La représentation artistique du corps, pour une large part, décalque cette évolution, symbolique: forme instable, le corps dorénavant esthétisé s’offre plus comme une proposition problématique que comme incarnation de l’«être». Ne détenant plus une signification finie, il cesse dans la foulée de revêtir une apparence unique. Fin des représentations génériques et explosion de la figure, bientôt remise en cause de manière continue des débuts à la fin de notre siècle, entre corps fragmenté du cubisme (année zéro) et notre corps synthétique ou dématérialisé de l’âge virtuel de l’art (années quatre-vingt-dix).

Antécédents
Les études ayant trait au corps dans l’art du XXe siècle ne manquent pas. Citons pour les plus récentes celles de Marc Le Bot (Figures du corps) ou Arnaud Labelle-Rojoux (L’acte pour l’art), en plus des catalogues des expositions Hors Limites (Paris), Identités et Altérités - Images du corps, 1895-1995 (Venise), L’art au corps (Marseille)… dans la dernière décennie.
Loin d’épuiser la question, cependant, ces points de vue cumulés relèvent d’options analytiques restrictives. Les plus fréquentes : une perception outrageusement humaniste, qui tend à nier les effets artistiques de déflagration ou de contestation du corps (le point de vue de Jean Clair par exemple) ; l’attention trop exclusive portée à la célébration théâtrale, certes omniprésente entre Dada et le néo-Fluxus mais cependant non hégémonique en termes de représentation du corps. Il n’existe pas, du coup, d’ouvrage réellement objectif relatif à la question envisagée, pas plus qu’une synthèse accessible.

L’auteur : Paul Ardenne
Agrégé d’histoire, titulaire d’un DEA en Histoire contemporaine, docteur en Histoire de l’art, Professeur à l’Université Picardie-Jules Verne d’Amiens (Histoire de l’art contemporain).
Membre du bureau national de l’AICA France (Association internationale des critiques d’art).
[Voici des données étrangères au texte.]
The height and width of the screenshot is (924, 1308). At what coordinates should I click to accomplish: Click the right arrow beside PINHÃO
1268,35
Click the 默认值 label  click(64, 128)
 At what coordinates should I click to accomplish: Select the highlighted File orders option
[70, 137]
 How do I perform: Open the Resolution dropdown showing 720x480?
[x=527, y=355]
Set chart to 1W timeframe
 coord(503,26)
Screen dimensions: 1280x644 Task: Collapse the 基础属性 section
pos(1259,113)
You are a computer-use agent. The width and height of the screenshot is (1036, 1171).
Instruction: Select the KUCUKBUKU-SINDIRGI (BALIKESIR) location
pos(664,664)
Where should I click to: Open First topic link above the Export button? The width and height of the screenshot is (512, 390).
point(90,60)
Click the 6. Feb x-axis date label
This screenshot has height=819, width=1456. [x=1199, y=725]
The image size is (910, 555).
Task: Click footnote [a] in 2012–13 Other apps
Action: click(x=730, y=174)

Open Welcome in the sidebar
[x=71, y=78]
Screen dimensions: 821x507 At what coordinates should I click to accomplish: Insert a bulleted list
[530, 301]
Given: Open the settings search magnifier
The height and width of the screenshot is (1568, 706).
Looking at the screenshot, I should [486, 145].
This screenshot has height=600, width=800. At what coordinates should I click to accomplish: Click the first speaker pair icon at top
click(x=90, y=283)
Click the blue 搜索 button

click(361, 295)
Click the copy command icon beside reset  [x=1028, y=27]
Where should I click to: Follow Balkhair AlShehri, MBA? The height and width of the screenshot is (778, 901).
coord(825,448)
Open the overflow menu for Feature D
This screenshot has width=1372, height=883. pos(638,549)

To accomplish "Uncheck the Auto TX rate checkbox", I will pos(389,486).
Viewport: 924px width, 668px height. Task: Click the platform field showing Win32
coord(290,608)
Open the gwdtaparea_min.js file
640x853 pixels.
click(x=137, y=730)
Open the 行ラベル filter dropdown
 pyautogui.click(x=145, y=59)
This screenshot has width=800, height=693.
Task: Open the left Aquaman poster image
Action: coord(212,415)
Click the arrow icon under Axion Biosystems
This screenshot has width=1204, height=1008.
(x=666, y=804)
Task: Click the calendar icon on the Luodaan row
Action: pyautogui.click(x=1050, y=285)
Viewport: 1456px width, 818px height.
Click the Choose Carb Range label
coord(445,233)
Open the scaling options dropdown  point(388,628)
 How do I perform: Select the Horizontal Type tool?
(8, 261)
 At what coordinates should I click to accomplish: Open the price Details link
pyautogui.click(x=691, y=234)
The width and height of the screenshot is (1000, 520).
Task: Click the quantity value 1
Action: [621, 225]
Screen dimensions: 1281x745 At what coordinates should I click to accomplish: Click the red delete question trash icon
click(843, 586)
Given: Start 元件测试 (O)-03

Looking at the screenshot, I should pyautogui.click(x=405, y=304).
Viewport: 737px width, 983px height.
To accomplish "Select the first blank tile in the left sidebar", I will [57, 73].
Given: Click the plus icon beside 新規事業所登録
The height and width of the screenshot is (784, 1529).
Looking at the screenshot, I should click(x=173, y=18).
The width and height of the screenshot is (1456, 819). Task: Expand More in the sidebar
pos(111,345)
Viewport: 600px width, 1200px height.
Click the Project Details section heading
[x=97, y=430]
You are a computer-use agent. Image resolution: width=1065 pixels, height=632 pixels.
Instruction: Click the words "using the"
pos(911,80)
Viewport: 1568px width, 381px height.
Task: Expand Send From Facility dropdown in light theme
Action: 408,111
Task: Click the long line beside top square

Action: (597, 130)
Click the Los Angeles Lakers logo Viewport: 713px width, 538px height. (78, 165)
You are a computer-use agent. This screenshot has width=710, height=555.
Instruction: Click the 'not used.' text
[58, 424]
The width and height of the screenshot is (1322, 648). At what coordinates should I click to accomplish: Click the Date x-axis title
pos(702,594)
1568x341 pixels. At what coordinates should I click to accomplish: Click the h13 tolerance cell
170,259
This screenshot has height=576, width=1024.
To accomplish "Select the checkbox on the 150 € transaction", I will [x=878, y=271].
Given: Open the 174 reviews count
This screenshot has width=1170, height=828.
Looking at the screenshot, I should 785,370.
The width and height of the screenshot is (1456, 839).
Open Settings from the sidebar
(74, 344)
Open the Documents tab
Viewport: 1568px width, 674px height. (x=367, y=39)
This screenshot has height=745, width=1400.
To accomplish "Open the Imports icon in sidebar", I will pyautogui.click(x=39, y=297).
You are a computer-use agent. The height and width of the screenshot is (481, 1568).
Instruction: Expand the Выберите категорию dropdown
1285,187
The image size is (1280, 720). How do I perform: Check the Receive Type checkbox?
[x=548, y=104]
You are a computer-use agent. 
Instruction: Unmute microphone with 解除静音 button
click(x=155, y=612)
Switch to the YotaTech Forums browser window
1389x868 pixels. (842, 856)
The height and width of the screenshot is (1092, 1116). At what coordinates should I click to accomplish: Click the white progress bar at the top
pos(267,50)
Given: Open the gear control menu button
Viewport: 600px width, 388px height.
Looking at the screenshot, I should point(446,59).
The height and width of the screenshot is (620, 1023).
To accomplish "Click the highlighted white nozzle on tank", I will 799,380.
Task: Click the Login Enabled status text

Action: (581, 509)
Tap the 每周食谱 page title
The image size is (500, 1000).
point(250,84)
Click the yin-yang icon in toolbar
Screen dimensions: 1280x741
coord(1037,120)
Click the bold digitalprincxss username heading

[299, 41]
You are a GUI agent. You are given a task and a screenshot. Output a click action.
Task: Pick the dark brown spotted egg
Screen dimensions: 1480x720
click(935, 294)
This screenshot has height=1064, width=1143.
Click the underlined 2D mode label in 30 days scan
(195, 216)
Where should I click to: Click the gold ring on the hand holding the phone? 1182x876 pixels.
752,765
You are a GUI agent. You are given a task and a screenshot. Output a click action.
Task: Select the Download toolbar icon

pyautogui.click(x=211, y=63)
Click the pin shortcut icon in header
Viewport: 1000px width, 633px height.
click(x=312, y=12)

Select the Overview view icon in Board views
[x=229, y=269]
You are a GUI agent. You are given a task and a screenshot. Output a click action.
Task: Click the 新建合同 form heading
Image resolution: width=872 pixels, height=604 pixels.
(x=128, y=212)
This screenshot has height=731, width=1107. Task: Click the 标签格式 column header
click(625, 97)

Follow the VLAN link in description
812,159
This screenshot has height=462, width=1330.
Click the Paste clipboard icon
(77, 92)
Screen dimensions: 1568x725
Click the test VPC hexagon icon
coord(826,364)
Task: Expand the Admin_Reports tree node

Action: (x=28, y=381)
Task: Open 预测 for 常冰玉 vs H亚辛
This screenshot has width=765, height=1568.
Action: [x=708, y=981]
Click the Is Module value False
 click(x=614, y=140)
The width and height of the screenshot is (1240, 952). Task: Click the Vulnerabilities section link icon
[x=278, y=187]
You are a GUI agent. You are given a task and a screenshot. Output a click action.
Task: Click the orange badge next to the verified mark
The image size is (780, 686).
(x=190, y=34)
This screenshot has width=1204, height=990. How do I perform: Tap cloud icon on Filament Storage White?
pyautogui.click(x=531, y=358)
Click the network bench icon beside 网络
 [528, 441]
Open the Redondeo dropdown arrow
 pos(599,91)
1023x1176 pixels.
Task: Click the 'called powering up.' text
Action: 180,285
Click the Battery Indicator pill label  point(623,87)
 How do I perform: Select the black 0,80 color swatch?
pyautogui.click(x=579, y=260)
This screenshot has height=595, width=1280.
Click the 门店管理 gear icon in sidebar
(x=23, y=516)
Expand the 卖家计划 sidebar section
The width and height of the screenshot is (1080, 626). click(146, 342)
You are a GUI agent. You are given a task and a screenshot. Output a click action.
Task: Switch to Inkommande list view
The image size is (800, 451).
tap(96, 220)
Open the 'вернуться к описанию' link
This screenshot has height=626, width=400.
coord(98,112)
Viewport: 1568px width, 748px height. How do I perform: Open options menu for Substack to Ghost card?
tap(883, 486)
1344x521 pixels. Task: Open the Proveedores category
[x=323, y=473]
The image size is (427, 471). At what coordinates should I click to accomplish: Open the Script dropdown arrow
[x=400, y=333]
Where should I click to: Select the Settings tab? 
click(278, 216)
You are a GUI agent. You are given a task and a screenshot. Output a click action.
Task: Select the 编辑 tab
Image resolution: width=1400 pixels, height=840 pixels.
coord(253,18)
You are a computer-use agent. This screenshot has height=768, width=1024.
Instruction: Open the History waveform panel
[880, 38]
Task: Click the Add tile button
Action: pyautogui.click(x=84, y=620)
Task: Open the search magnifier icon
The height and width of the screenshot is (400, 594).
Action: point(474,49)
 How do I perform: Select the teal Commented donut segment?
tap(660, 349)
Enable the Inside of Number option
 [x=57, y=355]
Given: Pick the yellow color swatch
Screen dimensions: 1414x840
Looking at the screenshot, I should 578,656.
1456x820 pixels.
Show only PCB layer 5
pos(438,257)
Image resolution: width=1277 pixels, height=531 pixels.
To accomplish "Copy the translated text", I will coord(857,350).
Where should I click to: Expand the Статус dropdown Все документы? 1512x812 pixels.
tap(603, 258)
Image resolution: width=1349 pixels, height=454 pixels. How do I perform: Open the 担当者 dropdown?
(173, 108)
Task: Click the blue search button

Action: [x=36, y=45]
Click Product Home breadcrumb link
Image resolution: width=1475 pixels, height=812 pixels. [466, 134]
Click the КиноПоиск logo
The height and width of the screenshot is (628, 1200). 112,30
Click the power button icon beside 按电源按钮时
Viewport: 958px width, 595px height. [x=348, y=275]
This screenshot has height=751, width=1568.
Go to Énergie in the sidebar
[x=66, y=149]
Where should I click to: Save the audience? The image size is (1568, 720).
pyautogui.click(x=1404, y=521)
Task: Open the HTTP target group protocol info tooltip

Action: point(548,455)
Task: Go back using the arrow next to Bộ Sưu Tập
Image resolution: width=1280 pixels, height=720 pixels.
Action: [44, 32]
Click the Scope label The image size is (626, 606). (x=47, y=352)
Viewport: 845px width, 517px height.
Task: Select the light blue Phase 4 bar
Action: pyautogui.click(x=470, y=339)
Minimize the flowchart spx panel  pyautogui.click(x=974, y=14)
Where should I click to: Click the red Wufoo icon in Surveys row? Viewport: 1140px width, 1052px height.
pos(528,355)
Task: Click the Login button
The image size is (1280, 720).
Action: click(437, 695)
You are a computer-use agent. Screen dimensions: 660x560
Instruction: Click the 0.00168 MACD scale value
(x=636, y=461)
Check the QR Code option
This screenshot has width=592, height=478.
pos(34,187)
Collaborateur depuis 1990 de la revue Art press. Autres contributions aux revues Omnibus, La Recherche photographique, L’Image, Le Voyeur, Synesthésie, Visuels, etc.
A publié à ce jour plusieurs ouvrages ayant trait à l’art actuel ou à la culture contemporaine, dont trois aux Editions du Regard : CapcMusée 1973-1993 (1993), 1989 ( 1995), Art, l’âge contemporain (1997). Vient d’achever L’art dans son moment politique. Prépare pour le « Magasin » de Grenoble une exposition intitulée Micropolitiques (janvier 2000).